[Dataset entries]
----------

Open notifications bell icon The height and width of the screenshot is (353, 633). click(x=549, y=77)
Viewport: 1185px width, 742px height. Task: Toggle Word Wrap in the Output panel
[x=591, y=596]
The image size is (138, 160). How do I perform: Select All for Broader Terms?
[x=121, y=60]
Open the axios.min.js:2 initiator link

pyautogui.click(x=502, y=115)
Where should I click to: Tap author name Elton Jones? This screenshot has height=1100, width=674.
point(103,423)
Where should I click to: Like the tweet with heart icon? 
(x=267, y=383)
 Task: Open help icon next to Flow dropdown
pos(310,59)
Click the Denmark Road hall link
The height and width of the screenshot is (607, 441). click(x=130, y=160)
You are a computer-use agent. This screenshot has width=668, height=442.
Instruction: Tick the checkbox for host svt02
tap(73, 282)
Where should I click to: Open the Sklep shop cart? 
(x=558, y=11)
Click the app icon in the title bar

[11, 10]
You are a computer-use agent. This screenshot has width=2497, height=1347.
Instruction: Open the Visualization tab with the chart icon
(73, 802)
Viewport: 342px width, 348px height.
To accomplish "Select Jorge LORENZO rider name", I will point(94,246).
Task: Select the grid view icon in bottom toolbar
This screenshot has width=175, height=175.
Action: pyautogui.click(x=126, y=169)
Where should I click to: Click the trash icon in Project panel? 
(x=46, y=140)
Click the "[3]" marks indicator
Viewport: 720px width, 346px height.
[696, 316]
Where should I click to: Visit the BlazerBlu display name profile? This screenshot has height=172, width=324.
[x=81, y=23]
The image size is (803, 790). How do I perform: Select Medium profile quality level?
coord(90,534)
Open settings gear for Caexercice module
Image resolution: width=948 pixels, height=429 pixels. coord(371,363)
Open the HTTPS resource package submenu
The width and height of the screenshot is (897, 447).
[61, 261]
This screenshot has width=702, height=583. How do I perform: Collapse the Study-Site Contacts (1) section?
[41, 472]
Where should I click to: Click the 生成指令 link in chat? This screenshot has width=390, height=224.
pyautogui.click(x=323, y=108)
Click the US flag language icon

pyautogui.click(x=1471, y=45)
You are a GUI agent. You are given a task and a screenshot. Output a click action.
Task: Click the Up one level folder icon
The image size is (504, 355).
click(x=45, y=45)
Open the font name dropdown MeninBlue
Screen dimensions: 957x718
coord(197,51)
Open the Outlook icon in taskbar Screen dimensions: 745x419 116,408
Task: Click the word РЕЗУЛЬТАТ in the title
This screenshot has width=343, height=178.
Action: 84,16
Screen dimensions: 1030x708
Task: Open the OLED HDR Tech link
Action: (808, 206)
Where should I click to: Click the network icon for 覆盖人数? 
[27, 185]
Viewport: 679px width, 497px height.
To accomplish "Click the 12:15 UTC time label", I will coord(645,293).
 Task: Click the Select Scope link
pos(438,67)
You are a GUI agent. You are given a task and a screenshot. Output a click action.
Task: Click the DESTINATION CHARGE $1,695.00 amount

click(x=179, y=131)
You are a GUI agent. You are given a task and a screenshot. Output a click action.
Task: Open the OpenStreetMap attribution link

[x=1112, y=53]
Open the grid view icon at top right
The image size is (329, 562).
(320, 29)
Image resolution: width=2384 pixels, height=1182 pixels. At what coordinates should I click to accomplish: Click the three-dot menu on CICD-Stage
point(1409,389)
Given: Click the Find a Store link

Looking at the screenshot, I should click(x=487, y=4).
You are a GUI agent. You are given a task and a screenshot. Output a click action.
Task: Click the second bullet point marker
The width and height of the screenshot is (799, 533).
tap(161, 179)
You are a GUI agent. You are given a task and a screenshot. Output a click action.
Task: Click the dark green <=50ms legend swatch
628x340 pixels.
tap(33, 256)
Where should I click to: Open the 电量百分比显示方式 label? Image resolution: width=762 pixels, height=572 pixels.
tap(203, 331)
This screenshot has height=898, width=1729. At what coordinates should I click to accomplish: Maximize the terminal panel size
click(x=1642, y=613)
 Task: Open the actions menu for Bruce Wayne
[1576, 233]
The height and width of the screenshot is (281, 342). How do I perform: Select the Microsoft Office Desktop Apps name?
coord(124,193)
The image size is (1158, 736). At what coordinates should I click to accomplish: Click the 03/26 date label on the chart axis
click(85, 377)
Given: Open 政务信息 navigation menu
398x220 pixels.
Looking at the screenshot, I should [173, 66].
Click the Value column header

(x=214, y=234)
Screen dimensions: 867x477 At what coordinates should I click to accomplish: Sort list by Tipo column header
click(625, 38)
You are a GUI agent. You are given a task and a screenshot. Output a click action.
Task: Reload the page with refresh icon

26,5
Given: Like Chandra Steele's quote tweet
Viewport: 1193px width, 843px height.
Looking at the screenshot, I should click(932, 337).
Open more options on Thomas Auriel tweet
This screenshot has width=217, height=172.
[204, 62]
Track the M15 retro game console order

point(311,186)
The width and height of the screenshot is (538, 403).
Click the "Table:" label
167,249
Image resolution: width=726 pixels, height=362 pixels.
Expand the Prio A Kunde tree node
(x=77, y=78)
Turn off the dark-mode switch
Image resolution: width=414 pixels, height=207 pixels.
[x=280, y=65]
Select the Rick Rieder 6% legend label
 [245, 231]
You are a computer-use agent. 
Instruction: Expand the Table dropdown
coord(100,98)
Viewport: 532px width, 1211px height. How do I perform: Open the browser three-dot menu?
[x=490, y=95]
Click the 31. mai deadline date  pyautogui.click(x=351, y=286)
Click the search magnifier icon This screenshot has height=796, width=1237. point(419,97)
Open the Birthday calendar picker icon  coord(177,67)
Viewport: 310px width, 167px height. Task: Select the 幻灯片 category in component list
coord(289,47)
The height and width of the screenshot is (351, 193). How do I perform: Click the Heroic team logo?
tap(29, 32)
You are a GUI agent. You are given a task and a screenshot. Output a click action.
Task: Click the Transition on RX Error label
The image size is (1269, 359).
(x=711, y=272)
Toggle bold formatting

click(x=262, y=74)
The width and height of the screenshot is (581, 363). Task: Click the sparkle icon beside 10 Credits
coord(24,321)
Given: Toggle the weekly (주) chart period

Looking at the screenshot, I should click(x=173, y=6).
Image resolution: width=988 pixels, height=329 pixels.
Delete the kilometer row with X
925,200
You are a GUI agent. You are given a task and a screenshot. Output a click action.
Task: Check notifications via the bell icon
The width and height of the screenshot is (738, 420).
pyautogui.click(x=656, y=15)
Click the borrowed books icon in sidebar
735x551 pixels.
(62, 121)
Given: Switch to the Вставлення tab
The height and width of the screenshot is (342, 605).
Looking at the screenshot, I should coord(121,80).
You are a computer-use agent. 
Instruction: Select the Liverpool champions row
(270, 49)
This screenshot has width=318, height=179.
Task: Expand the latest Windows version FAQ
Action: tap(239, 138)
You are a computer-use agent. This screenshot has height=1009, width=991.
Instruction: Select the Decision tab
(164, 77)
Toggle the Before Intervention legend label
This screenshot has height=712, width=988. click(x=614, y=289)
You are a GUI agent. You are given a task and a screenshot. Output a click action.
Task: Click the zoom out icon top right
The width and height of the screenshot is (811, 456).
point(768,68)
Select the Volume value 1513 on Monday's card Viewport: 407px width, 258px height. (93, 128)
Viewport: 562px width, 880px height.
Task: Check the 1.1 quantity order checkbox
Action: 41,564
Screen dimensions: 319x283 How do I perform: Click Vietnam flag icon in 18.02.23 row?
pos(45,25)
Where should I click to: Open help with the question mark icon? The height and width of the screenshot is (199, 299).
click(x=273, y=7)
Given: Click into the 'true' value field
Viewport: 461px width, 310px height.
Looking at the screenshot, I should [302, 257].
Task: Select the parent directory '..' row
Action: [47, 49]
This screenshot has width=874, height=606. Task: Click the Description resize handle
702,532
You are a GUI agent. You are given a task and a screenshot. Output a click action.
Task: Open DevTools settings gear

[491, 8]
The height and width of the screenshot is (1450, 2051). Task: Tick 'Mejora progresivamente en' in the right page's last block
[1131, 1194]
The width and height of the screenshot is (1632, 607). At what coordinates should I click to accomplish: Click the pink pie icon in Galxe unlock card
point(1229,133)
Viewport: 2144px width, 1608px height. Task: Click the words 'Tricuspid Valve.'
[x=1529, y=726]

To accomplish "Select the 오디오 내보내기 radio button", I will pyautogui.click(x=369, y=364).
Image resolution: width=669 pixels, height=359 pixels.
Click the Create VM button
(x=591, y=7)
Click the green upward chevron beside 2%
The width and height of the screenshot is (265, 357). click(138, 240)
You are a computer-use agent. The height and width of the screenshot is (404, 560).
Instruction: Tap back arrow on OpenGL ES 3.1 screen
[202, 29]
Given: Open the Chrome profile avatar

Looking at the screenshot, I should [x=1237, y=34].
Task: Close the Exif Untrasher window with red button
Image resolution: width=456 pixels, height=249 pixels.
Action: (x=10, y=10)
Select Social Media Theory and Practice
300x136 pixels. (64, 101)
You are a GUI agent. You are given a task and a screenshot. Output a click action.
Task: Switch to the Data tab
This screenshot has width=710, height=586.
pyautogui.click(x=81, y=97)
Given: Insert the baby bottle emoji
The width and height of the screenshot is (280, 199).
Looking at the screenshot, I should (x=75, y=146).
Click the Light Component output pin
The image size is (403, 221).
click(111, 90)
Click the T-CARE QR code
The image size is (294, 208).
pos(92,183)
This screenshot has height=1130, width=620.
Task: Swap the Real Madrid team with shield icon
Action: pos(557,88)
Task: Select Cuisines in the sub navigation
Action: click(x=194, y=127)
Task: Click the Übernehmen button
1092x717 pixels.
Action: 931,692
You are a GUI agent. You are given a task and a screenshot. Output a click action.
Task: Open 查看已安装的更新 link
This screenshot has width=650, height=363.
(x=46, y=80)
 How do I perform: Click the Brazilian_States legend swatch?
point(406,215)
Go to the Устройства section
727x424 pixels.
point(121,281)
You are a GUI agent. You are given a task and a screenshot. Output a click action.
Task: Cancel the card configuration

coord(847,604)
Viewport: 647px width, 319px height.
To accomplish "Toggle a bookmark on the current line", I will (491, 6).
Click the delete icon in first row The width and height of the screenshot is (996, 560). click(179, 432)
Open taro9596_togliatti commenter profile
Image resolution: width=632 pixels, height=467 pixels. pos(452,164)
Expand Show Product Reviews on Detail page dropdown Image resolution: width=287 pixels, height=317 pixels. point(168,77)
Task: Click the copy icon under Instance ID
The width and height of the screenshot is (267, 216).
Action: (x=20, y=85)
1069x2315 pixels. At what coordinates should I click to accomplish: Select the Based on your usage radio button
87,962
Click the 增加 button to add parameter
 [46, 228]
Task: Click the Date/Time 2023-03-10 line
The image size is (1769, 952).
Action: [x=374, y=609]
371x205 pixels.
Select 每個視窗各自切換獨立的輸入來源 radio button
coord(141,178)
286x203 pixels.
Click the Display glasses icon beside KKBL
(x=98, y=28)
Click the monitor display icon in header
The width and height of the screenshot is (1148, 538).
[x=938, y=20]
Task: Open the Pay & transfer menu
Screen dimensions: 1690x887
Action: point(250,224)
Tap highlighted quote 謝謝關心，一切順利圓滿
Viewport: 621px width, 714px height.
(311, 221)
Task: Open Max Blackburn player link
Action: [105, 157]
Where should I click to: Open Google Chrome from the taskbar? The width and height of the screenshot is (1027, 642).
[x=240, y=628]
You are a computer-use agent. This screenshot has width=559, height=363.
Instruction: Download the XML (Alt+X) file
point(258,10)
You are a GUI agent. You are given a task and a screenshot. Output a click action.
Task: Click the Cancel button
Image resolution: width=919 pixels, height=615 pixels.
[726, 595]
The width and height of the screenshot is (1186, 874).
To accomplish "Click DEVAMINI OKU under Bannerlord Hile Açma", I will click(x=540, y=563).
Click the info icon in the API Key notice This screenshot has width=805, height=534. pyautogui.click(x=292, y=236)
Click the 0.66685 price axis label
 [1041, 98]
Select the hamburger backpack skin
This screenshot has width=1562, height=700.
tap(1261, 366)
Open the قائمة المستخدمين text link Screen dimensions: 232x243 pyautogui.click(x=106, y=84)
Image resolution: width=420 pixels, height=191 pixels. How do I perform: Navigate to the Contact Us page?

----------

- _Activity_:
With the line containing "Click the info" as the first, output each line through the final line of the entries above, exactly.

- _Worked solution_:
Click the info icon in the API Key notice This screenshot has width=805, height=534. pyautogui.click(x=292, y=236)
Click the 0.66685 price axis label
 [1041, 98]
Select the hamburger backpack skin
This screenshot has width=1562, height=700.
tap(1261, 366)
Open the قائمة المستخدمين text link Screen dimensions: 232x243 pyautogui.click(x=106, y=84)
Image resolution: width=420 pixels, height=191 pixels. How do I perform: Navigate to the Contact Us page?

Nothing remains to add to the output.